◆ What needs to be done ◆
Gather each line of the entries below that includes "tool".

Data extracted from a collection
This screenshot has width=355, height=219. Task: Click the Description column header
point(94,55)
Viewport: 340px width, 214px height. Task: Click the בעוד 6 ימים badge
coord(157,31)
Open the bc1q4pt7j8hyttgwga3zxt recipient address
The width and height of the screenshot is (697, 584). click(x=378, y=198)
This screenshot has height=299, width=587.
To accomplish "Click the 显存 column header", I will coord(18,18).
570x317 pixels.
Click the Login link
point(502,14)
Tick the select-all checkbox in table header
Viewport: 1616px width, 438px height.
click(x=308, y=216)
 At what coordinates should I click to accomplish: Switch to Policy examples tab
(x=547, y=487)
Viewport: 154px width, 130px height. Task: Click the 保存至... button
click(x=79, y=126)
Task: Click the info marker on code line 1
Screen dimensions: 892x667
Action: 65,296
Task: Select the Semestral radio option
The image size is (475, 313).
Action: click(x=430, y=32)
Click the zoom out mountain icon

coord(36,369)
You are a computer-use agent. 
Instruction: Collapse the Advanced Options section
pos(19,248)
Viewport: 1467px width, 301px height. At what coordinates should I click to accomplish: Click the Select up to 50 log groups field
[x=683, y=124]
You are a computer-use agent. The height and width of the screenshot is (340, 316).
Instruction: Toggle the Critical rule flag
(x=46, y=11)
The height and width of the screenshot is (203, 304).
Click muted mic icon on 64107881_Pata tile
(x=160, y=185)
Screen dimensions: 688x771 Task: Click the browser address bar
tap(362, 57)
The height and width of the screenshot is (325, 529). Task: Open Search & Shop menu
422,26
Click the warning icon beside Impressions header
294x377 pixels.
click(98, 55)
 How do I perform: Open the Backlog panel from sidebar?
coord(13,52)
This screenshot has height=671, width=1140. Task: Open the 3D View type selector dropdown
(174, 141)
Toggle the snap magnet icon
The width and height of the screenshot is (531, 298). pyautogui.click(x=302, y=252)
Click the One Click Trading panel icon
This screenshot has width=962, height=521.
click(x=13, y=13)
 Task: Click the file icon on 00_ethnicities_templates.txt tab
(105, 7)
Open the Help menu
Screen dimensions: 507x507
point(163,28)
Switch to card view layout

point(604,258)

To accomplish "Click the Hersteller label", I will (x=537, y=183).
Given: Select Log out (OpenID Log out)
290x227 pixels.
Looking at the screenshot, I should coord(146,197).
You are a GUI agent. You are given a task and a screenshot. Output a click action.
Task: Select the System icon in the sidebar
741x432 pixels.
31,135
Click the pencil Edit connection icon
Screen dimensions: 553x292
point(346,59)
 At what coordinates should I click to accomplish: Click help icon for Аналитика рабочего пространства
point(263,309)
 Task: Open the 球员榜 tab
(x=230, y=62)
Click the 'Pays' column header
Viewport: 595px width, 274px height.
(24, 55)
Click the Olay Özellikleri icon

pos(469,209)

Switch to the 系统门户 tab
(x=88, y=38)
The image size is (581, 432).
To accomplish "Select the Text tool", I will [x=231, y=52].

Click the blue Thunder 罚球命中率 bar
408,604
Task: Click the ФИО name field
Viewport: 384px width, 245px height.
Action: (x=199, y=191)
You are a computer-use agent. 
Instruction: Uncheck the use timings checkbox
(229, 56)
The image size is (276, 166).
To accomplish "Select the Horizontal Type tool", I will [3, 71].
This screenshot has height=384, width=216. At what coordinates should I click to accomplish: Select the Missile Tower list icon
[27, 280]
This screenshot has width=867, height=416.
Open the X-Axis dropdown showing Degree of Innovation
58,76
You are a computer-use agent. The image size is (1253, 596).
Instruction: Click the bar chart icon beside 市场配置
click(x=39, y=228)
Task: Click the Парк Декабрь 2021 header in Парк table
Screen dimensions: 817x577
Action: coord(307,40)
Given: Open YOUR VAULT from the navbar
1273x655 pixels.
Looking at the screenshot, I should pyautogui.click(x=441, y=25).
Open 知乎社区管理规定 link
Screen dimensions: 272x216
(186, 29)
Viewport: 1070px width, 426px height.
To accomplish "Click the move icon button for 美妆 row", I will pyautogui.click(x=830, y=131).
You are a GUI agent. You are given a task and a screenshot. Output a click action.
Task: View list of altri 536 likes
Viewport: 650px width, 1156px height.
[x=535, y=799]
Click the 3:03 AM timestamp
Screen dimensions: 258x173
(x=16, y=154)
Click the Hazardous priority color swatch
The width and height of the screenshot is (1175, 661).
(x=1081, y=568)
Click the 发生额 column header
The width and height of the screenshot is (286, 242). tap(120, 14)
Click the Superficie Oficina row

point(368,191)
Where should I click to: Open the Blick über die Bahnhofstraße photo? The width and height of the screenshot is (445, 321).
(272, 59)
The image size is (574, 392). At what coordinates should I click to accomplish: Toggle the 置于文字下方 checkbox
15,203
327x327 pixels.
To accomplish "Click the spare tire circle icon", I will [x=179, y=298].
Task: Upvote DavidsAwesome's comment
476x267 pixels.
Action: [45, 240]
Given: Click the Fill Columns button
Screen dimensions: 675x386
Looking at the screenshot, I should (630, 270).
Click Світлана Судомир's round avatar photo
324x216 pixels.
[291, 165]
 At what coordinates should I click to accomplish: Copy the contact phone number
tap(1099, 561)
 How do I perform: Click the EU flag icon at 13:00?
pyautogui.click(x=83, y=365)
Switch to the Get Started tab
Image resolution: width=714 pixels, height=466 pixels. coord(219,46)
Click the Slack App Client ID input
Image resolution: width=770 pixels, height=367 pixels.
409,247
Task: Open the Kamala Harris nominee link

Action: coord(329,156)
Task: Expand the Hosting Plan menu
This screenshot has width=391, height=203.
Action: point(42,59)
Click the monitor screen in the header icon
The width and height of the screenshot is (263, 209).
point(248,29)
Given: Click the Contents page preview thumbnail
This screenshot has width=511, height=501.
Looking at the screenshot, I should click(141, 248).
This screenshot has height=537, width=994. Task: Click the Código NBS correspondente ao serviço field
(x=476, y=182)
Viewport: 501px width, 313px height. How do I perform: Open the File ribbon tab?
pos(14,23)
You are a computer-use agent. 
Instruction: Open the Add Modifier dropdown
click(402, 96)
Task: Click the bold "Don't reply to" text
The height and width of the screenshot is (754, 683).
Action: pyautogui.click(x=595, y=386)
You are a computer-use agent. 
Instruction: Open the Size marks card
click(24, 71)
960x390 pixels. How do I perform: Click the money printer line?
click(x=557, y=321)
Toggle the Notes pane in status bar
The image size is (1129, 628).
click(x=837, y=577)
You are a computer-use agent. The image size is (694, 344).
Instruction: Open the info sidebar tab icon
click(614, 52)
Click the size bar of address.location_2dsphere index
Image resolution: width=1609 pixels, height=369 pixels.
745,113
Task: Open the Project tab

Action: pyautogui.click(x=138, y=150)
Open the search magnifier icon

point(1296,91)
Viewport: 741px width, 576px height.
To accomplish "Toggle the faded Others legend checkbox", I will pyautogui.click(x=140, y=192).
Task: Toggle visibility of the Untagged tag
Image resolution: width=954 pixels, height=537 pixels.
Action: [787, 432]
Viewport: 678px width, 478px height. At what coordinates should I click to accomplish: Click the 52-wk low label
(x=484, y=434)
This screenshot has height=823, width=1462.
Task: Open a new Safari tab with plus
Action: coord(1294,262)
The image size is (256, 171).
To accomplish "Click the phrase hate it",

◆ Task result ◆
To accomplish "Select the Text tool", I will [x=231, y=52].
To accomplish "Select the Horizontal Type tool", I will [3, 71].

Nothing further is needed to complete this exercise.